◆ Work instruction: Retype, word for word, every line starting at the line with "YouTube (1149, 15)" and ending with the final line of the entries; skip the pictures.

┄┄┄┄┄┄┄┄┄┄

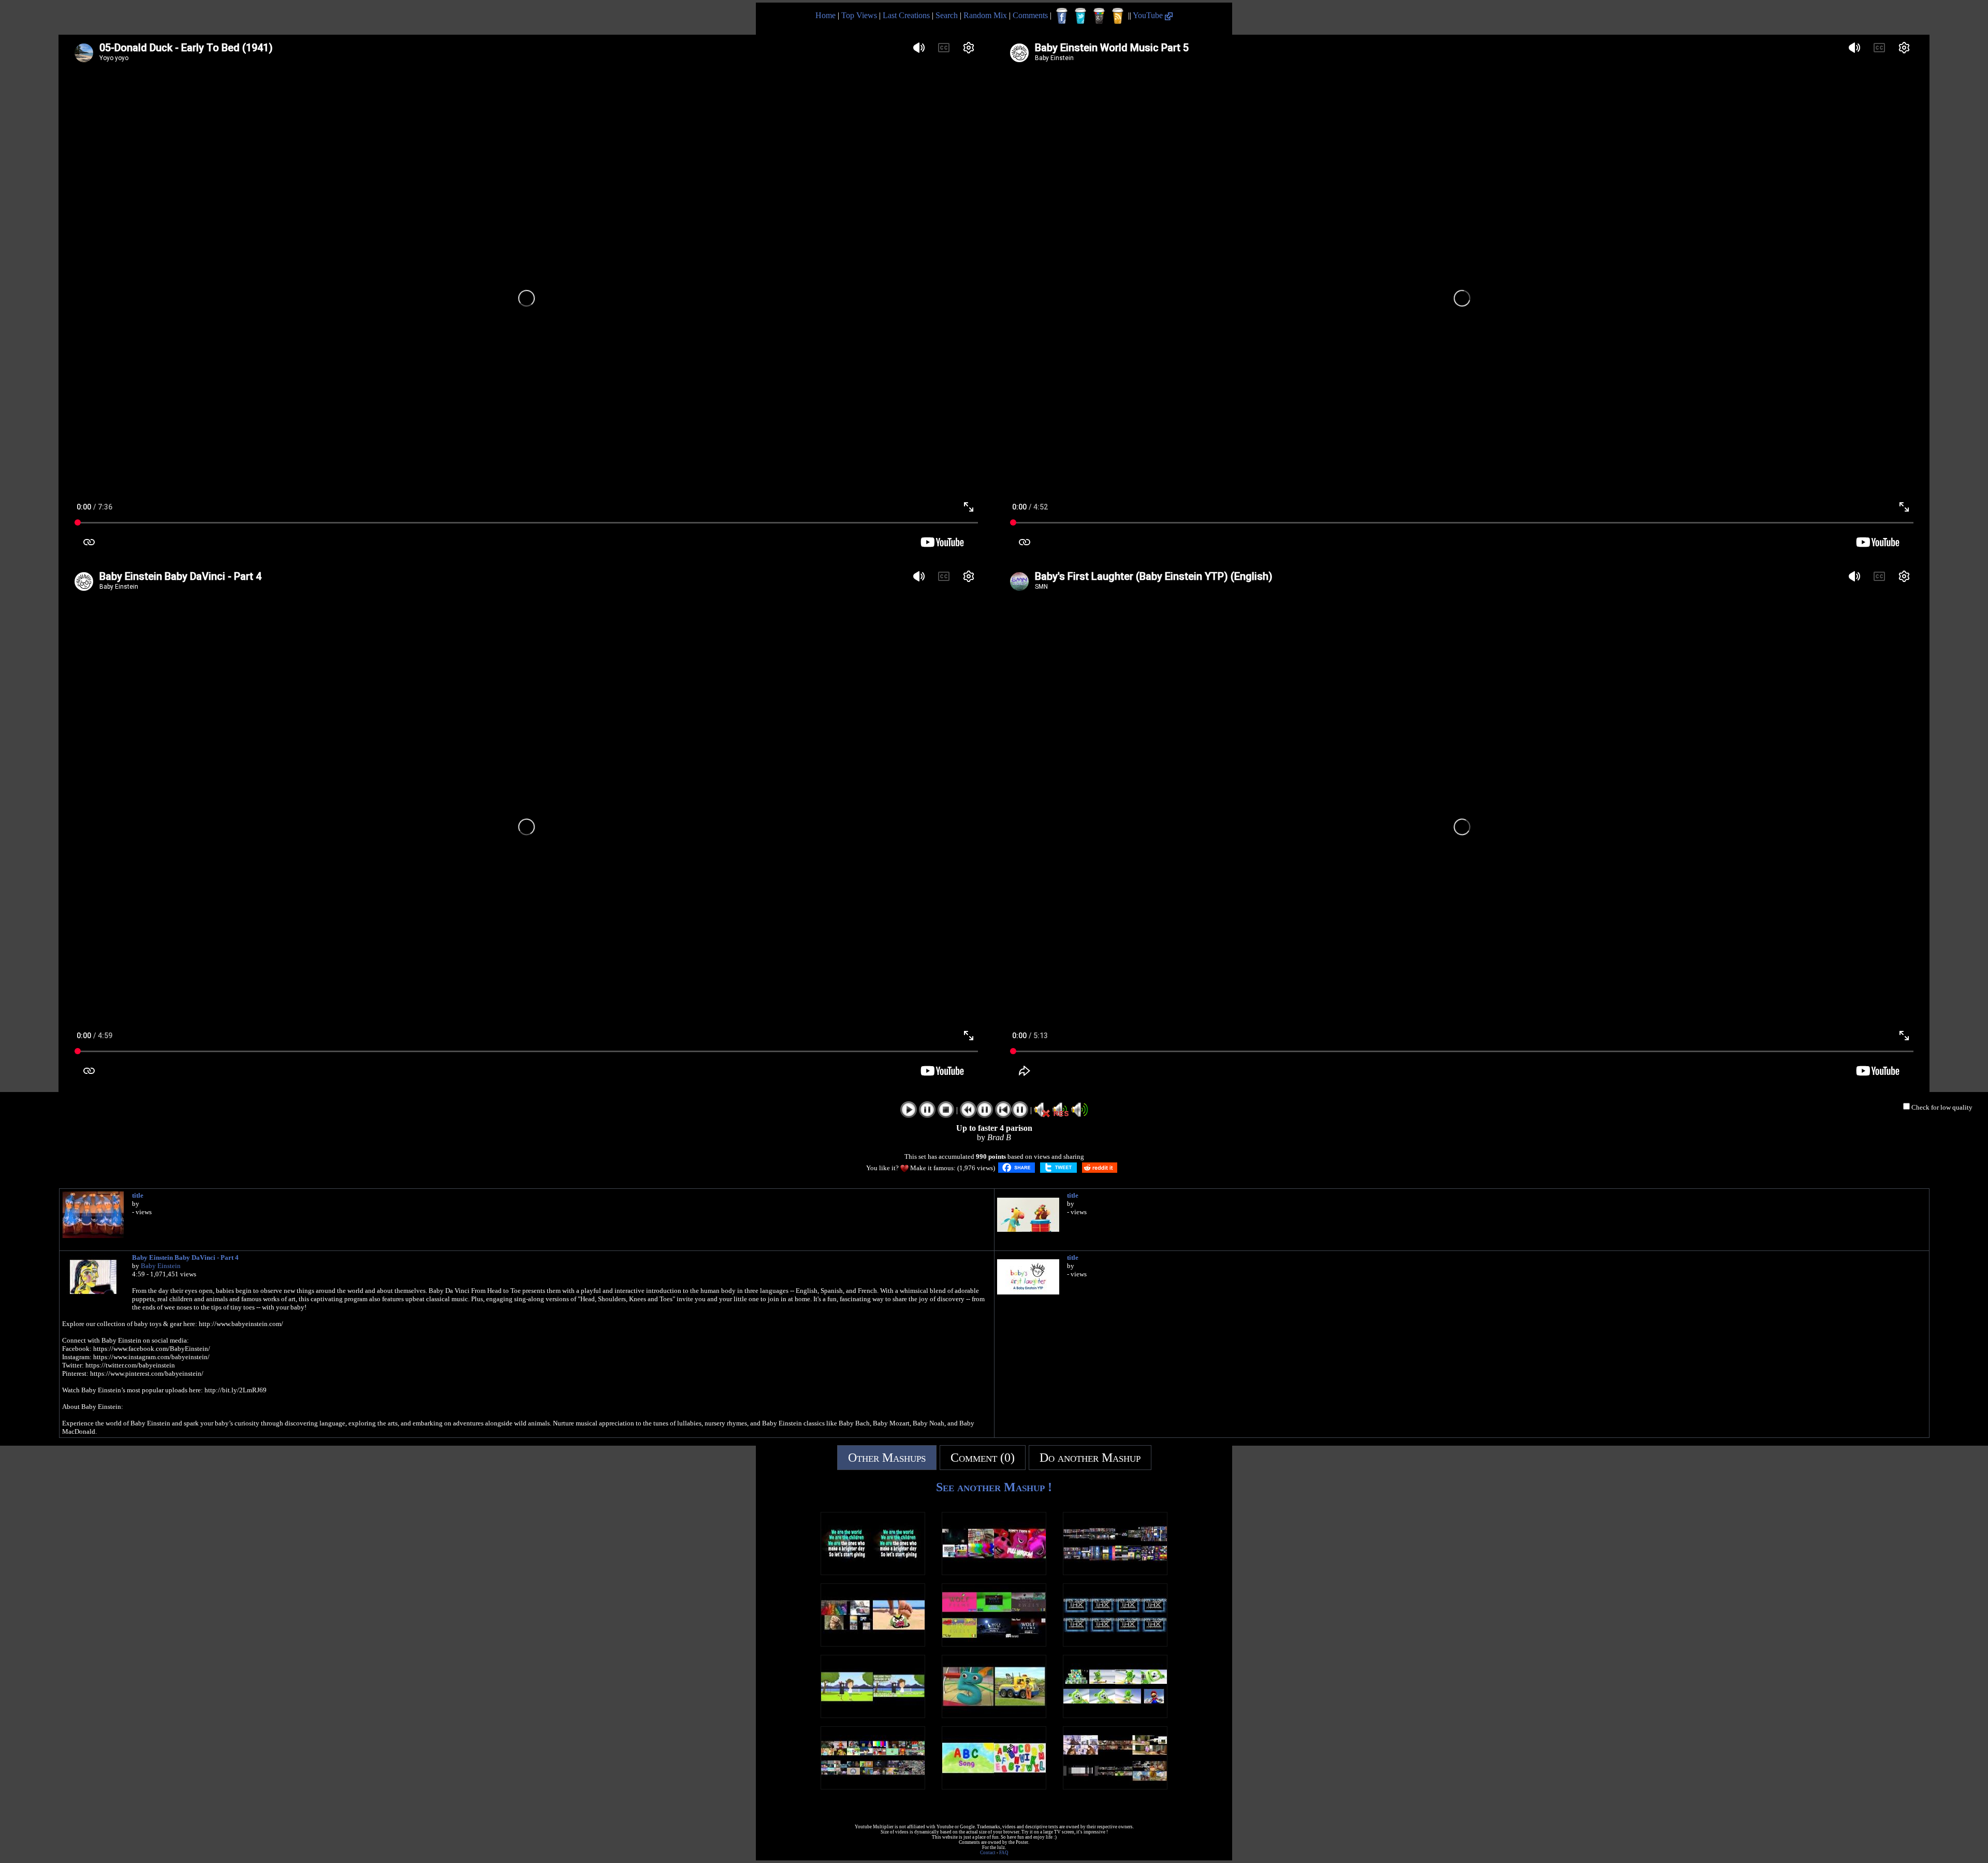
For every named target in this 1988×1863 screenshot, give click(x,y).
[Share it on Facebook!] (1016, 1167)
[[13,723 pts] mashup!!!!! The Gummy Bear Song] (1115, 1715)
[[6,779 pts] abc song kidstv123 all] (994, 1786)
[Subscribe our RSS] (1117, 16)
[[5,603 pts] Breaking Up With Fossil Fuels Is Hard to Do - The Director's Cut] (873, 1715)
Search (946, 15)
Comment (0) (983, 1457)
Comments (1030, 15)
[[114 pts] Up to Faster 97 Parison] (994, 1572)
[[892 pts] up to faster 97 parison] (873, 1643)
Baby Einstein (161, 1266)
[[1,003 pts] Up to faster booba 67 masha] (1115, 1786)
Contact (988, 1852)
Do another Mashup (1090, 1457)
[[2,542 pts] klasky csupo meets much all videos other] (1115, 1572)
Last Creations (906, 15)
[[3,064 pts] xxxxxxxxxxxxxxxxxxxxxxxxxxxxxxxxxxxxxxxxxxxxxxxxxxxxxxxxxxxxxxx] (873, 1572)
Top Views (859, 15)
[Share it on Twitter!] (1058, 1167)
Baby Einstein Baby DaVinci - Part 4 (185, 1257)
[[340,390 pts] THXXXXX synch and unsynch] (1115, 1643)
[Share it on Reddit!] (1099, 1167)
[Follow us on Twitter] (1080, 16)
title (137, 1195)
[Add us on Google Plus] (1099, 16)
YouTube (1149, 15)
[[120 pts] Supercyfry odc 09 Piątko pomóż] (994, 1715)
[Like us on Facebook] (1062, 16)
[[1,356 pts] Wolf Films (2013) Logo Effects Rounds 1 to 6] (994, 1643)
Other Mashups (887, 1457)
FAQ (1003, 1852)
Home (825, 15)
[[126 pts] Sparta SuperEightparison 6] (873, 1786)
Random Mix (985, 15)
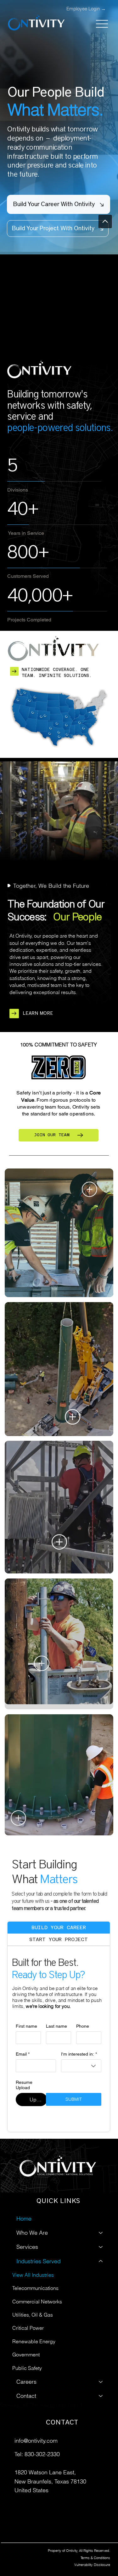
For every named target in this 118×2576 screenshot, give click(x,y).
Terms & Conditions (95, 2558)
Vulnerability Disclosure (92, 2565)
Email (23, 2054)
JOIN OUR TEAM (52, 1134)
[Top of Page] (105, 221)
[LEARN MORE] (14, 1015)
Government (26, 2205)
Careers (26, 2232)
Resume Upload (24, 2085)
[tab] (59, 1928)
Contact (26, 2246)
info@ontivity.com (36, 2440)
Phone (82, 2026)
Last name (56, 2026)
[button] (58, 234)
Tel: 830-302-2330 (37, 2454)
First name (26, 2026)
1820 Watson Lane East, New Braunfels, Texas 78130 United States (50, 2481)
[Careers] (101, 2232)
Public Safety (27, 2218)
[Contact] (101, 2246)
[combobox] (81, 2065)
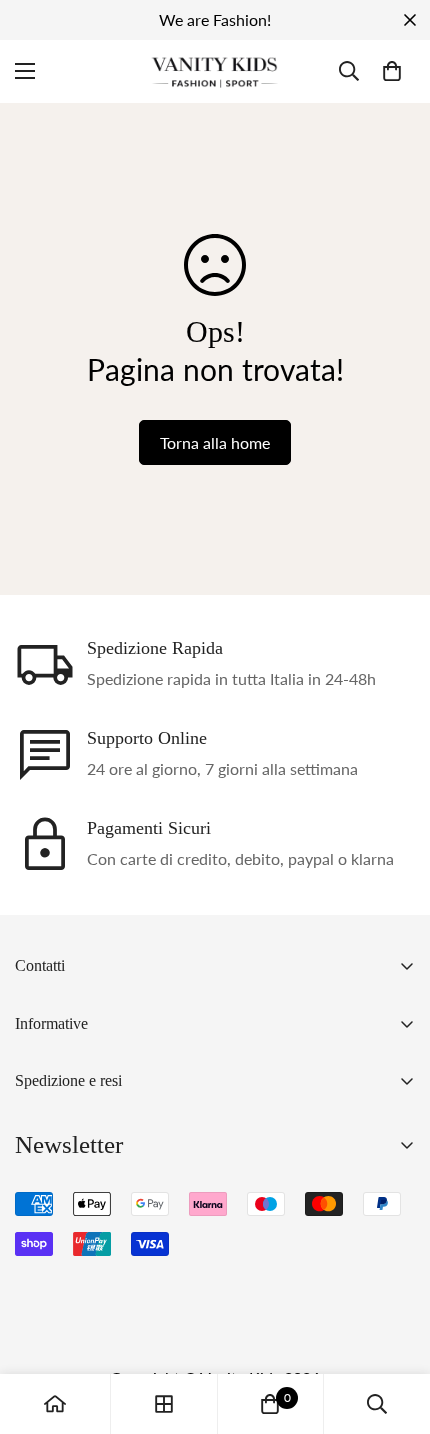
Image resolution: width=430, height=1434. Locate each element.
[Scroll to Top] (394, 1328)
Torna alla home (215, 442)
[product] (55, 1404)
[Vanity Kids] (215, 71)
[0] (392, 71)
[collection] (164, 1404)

┄┄┄┄┄┄┄┄┄┄

◆ Expected answer:
YouTube (1149, 15)
[[120 pts] Supercyfry odc 09 Piątko pomóż] (994, 1715)
[Like us on Facebook] (1062, 16)
[[1,356 pts] Wolf Films (2013) Logo Effects Rounds 1 to 6] (994, 1643)
Other Mashups (887, 1457)
FAQ (1003, 1852)
Home (825, 15)
[[126 pts] Sparta SuperEightparison 6] (873, 1786)
Random Mix (985, 15)
For every named target in this 118×2576 screenshot, give click(x,y).
Terms & Conditions (95, 2558)
Vulnerability Disclosure (92, 2565)
Email (23, 2054)
JOIN OUR TEAM (52, 1134)
[Top of Page] (105, 221)
[LEARN MORE] (14, 1015)
Government (26, 2205)
Careers (26, 2232)
Resume Upload (24, 2085)
[tab] (59, 1928)
Contact (26, 2246)
info@ontivity.com (36, 2440)
Phone (82, 2026)
Last name (56, 2026)
[button] (58, 234)
Tel: 830-302-2330 (37, 2454)
First name (26, 2026)
1820 Watson Lane East, New Braunfels, Texas 78130 United States (50, 2481)
[Careers] (101, 2232)
Public Safety (27, 2218)
[Contact] (101, 2246)
[combobox] (81, 2065)
Image resolution: width=430, height=1434. Locate each element.
[Scroll to Top] (394, 1328)
Torna alla home (215, 442)
[product] (55, 1404)
[Vanity Kids] (215, 71)
[0] (392, 71)
[collection] (164, 1404)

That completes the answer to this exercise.